US bishops and cardinals have approved certain standards of dress as acceptable and practical for women and girls. These standards provide a “reliable guide for anyone seriously interested in avoiding immodesty in dress….” The standards issued by the bishops consider all of the following objectionable: bared-midriff styles, low-cut necklines, halter and strapless dresses, “short” shorts, skirts above the knee and swimsuits that are strapless, bared-midriff or bikini styles. The bishops also indicated “transparent fabrics are not considered as coverage.”
In Need of Adult Guidance
Our girls need to know that the children of Fatima in 1917 heard the warning that “many fashions would arise that would offend our Lord” and that many of these offensive fashions are being actively promulgated directly to American girls. Why did Our Lady warn us of this? Wasn’t she trying to protect us? Did she perhaps foresee that one day young girls would enter Catholic churches and receive our Lord in Holy Communion while wearing halter tops, miniskirts, and strapless and low-cut dresses? Did she foresee that the adults in their lives would see fit to offer not one word of guidance or correction? The damage immodest dress does to the purity of a young girl’s soul is like the damage cigarettes do to a human lung: Very slowly, over time, it is left dark and malfunctioning.

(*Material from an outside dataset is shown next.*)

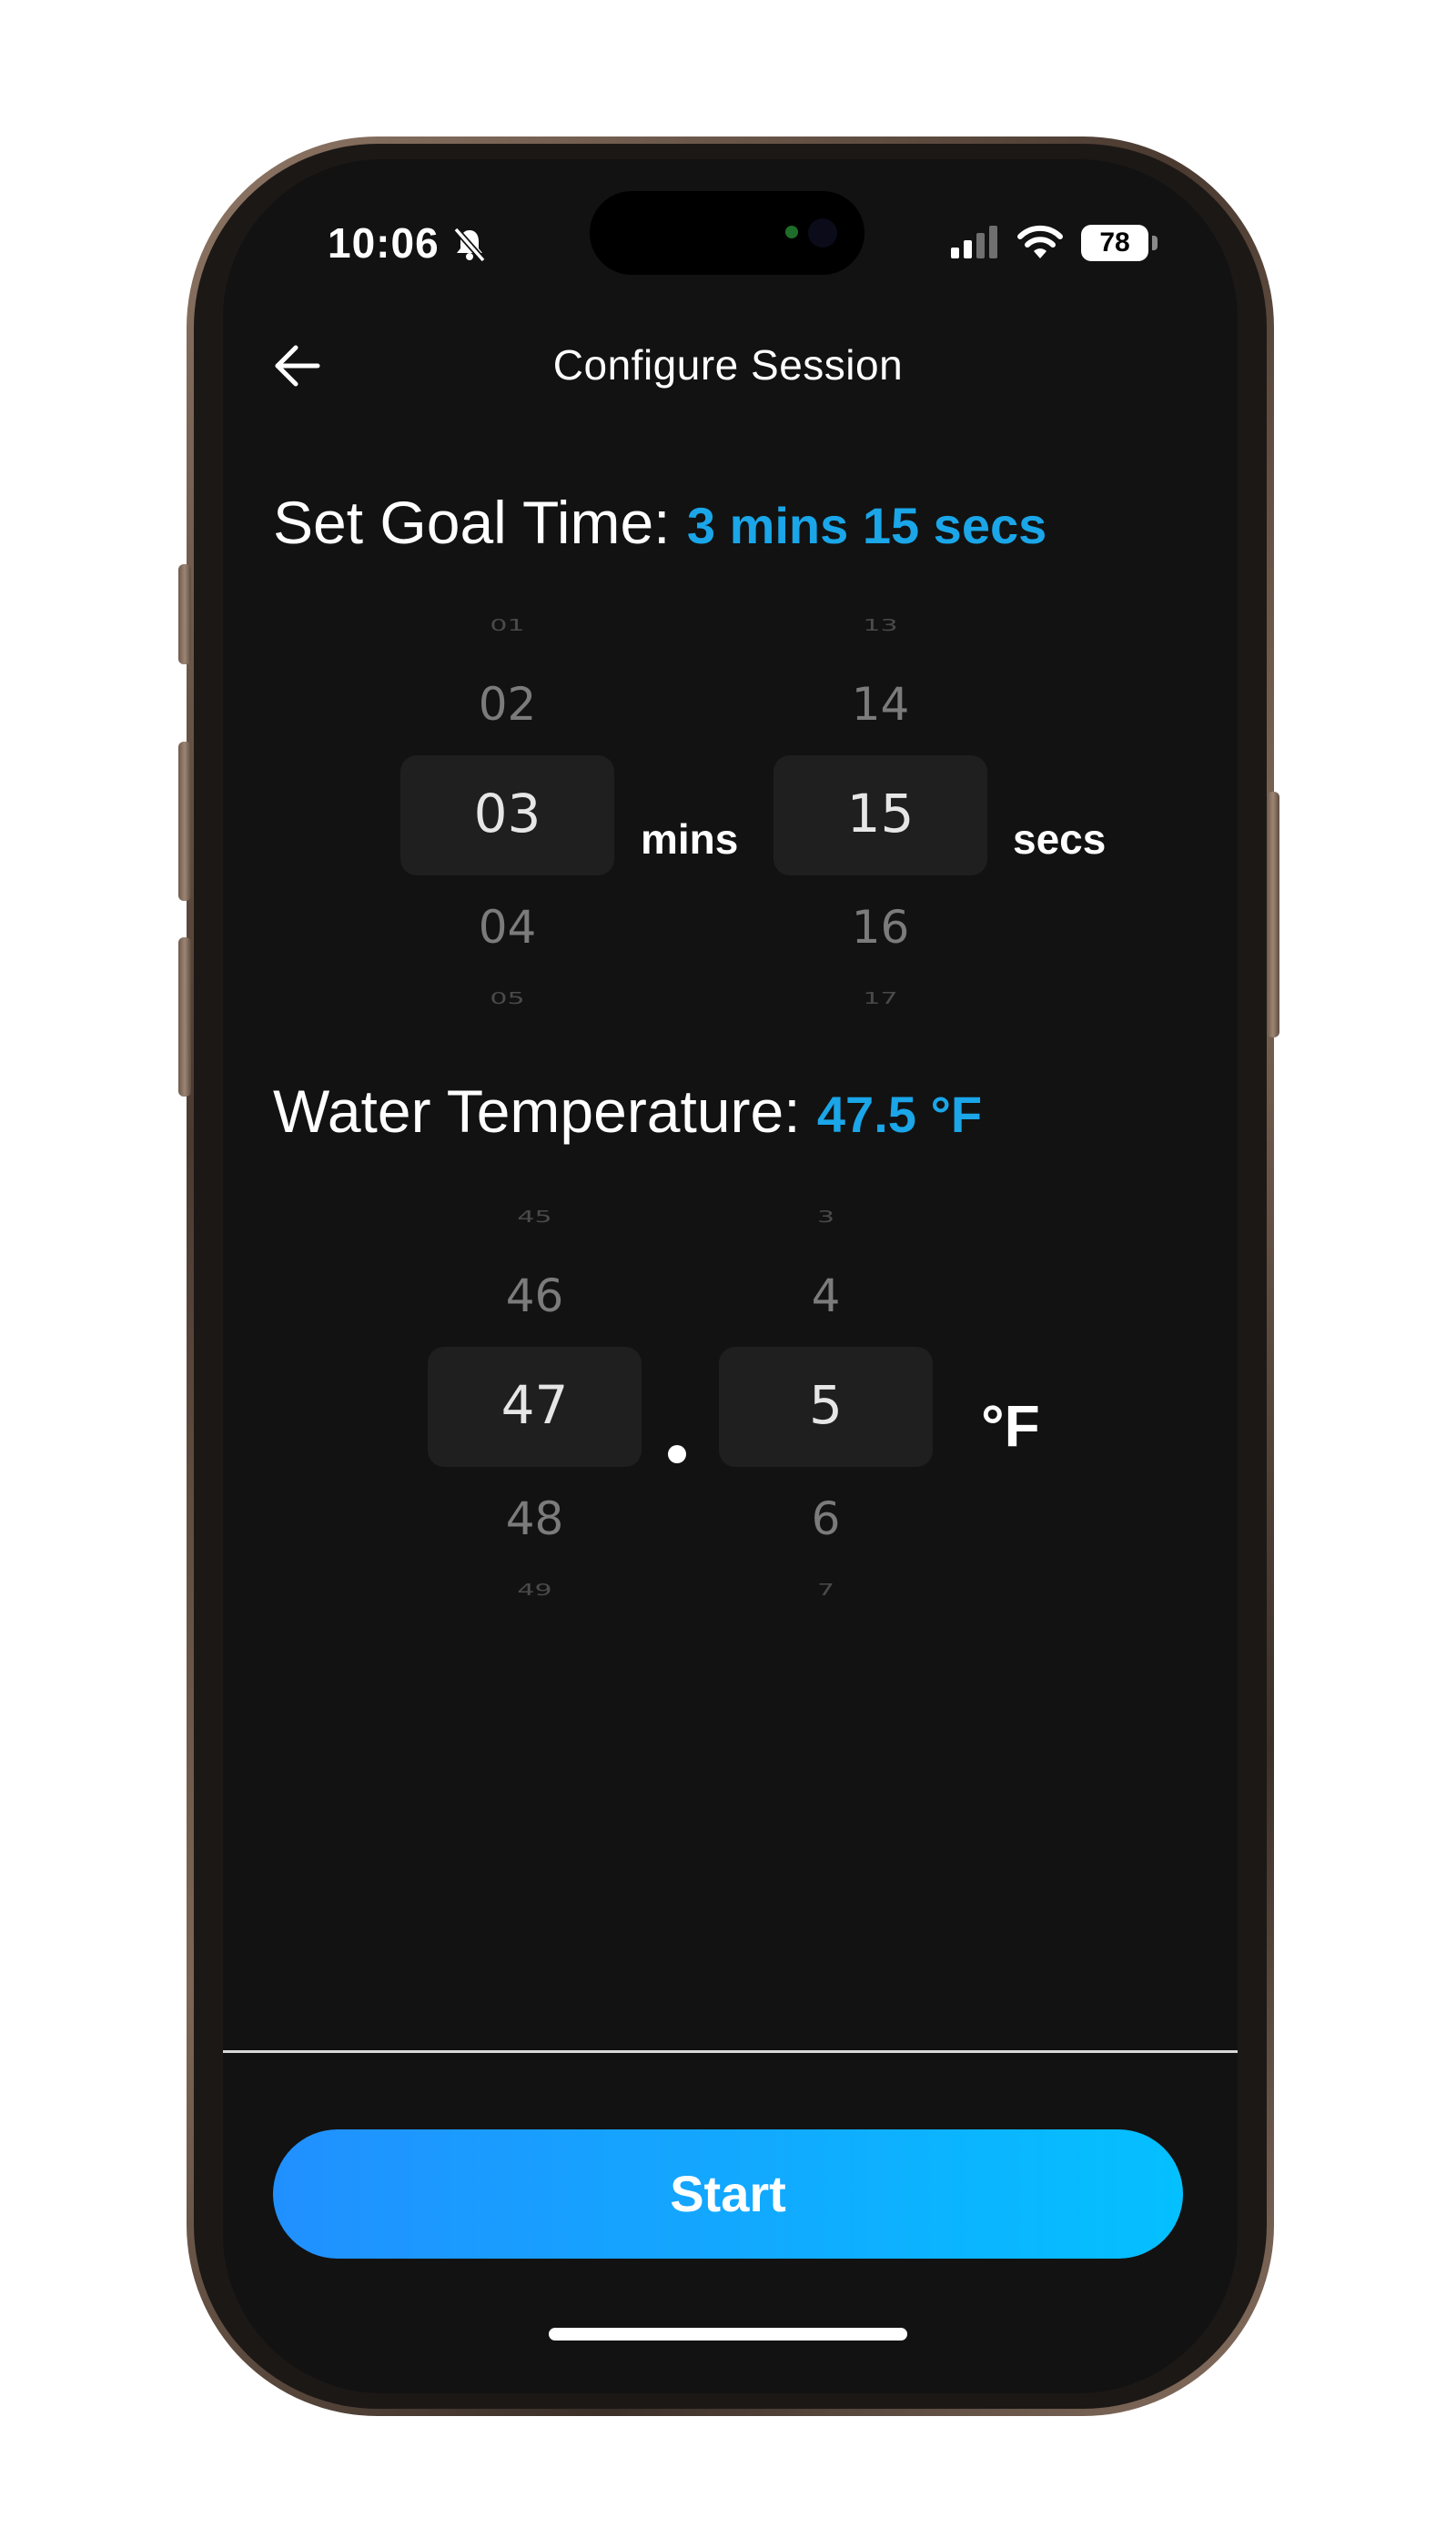 The height and width of the screenshot is (2548, 1456). Describe the element at coordinates (881, 999) in the screenshot. I see `picker-item: 17` at that location.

By permitting our girls to dress immodestly, we make them a cause for the near occasion of sin for others, including boys. Jesus dealt harshly with this type of sin: “Everyone who looks at a women lustfully has already committed adultery in his heart” (Mt 5:28). If immodest dress promotes lust, and if lust is equivalent to adultery, then we can allow our girls to be an occasion of serious sin for others simply by our permitting them to wear inappropriate attire. There are plenty of clothes in America that are both fashionable and modest, clothes that protect rather than expose, clothes that honor rather than offend. It is toward these clothes that we, the adults in America, ought to be guiding our girls.

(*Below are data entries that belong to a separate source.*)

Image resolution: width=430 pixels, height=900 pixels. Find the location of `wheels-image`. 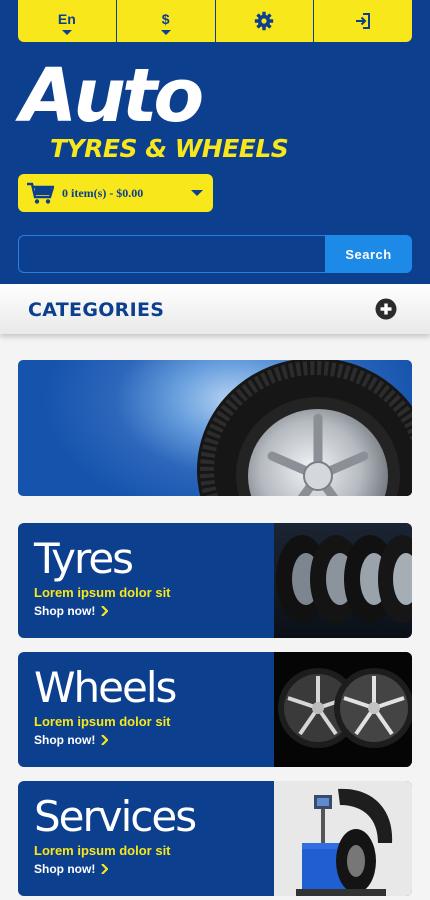

wheels-image is located at coordinates (343, 710).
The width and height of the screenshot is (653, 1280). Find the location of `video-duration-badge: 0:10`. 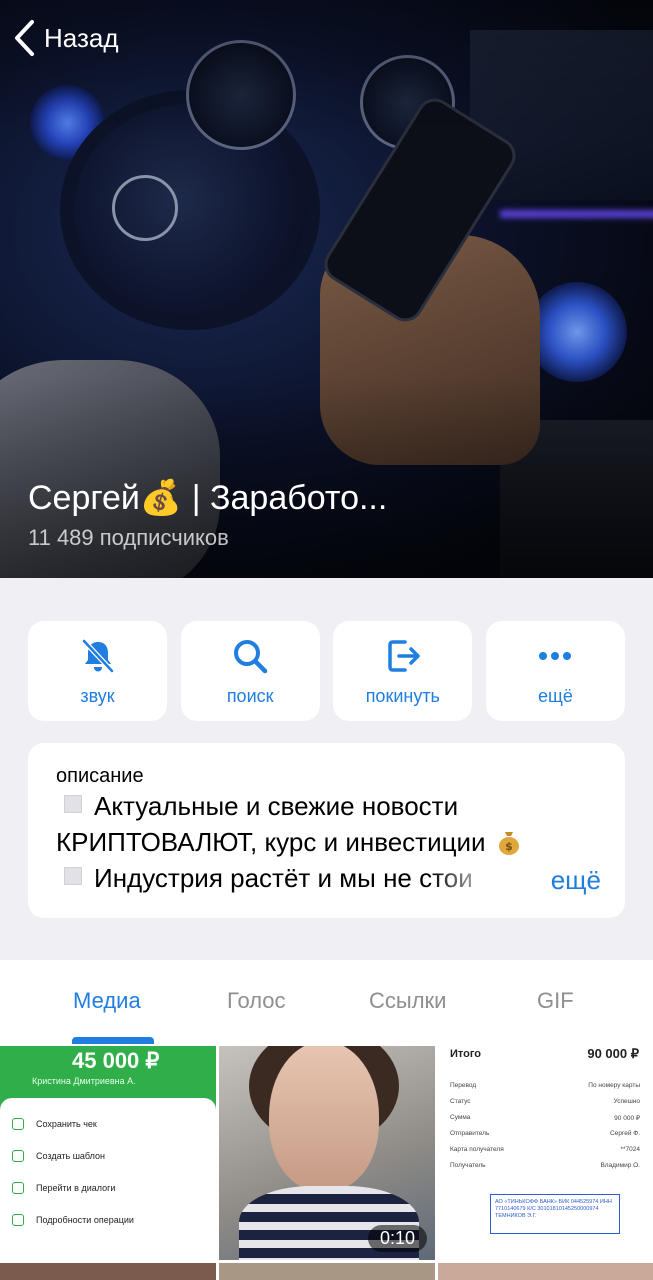

video-duration-badge: 0:10 is located at coordinates (397, 1238).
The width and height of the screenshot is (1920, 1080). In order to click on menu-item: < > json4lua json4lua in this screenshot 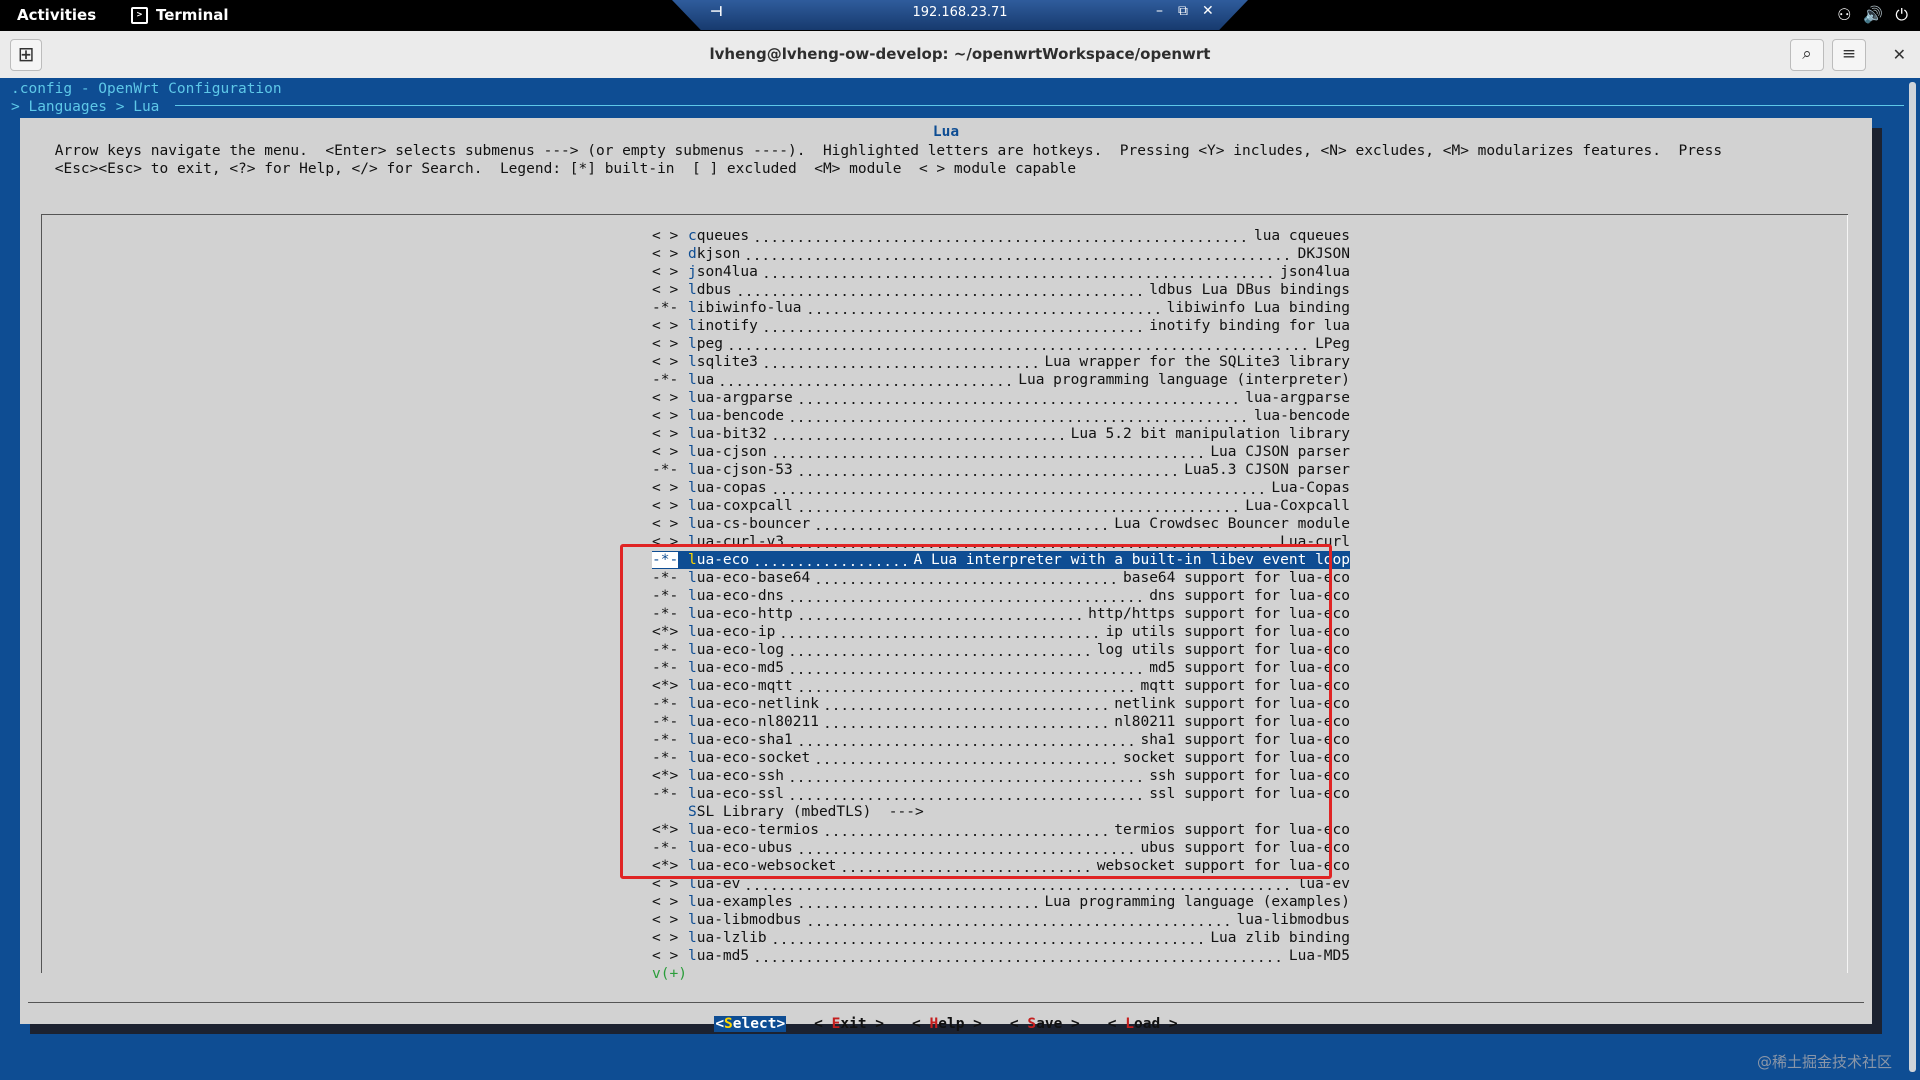, I will do `click(1001, 272)`.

Our Blessed Mother is the epitome of purity and beauty. She is a model for girls that beauty comes from a pure heart and a soul that honors God. Modesty does not detract from beauty. It adds mystery to beauty and thereby enhances it. Modesty helps everyone to see a girl not as an object but as a precious soul made in the image of God. It helps girls to maintain their self-esteem and to know they are valued for who it is they truly are: daughters of a loving Father who are called to do His will on earth so that they spend eternity with Him in heaven. It is time to teach our girls these immutable truths.
Mary Anne Moresco writes from Howell, New Jersey.